I’m really happy to be here. I showed up at my first graduate student class and we went around the room saying why we were in graduate school and everybody around the room had all these very thought-out reasons why they were there, and it got to me and I said, “This is my fallback for my music career.” And they all laughed at me. Because thinking of this very tough industry to try to make a living in as a fallback they saw that I was naïve at the time. And maybe I was.

But I kind of still think that this – it’s a lot more likely that one puts in ten years preparing for a job in academia and is able to pay their bills than it is for them to put in ten years preparing to be a musician and pay their bills. So that’s how it influences my teaching. My background as a musician makes me very happy to have a job.

What projects would you like to work on in the future? In what directions do you imagine taking your work?

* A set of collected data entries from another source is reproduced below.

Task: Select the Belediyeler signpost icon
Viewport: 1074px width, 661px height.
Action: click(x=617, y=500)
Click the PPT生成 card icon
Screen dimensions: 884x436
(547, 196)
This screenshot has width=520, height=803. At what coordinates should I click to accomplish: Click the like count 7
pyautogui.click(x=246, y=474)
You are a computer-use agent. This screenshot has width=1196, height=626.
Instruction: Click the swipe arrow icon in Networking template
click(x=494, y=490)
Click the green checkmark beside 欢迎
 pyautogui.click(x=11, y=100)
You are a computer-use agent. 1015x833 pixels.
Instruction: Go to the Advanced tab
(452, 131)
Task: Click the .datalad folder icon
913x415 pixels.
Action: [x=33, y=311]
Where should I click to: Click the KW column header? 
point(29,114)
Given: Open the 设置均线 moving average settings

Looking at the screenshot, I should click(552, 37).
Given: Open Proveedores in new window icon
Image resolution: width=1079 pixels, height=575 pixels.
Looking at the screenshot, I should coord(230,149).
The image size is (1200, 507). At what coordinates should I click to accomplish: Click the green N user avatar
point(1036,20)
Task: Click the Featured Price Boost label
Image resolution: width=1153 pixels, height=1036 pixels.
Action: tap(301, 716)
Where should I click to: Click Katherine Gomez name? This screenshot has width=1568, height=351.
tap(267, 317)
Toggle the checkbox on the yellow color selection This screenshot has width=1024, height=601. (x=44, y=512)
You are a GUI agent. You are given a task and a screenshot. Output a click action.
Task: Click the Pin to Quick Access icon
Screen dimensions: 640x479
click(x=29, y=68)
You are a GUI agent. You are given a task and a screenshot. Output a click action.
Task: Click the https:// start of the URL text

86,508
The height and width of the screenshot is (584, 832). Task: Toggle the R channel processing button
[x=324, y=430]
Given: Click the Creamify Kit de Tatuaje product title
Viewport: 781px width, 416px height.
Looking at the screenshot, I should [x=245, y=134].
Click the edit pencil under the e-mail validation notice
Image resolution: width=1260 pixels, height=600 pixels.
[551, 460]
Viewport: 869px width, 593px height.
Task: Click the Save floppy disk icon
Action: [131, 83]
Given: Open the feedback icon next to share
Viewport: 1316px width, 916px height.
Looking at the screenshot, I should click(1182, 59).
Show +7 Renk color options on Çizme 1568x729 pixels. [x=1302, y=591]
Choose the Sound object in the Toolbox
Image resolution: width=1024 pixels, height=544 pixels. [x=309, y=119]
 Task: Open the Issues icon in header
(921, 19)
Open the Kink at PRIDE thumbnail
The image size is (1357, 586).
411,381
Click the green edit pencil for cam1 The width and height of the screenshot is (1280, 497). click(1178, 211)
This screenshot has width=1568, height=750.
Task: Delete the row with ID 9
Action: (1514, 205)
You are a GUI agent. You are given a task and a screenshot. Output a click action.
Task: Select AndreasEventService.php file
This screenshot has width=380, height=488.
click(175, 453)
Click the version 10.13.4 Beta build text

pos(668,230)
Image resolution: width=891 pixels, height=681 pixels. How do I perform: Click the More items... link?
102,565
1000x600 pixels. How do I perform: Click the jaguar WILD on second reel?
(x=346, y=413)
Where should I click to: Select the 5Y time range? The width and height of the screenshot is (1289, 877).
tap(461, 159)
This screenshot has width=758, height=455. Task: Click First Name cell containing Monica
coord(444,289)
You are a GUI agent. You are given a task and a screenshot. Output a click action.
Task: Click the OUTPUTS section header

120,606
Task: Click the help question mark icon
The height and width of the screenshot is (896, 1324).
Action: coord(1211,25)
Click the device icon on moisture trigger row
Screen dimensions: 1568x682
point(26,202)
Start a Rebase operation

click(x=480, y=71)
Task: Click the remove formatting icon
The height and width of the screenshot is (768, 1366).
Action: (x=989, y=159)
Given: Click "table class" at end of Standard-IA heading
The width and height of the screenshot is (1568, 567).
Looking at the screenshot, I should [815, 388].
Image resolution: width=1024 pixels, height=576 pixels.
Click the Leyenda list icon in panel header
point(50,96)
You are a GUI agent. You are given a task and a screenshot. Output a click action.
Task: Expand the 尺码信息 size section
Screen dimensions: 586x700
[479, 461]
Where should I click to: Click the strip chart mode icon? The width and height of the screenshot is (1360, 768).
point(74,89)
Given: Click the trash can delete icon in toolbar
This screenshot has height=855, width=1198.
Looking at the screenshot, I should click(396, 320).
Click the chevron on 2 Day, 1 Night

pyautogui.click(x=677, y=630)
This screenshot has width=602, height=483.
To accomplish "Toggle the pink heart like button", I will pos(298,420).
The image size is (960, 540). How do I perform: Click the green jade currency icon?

I’m still really in the thick of this amateur music project. My next book is going to be about cultural politics of abortion , using my long-term work in abortion provision and connection to abortion providers to talk about the musical and film and literary representations of abortion as a way of trying to step beyond this highly politicized and bifurcated language about abortion in the public sphere today. I’m very excited about that as well. I’ve already done some work on that and presented it at a number of conferences.

So that’s the next thing. Down the line I’m not sure. I’m working with an organization called the International Association for the Study of Popular Music, which is a longstanding popular music organization, and we’re working on putting together a really great blog, which is taking up a lot of my time. Beyond that third book, I’m not quite sure where I’m going. It’s kind of wide open at this point. Hopefully it’s going to be good.

If you had to describe American Studies in one sentence, what would you say? (bonus question!)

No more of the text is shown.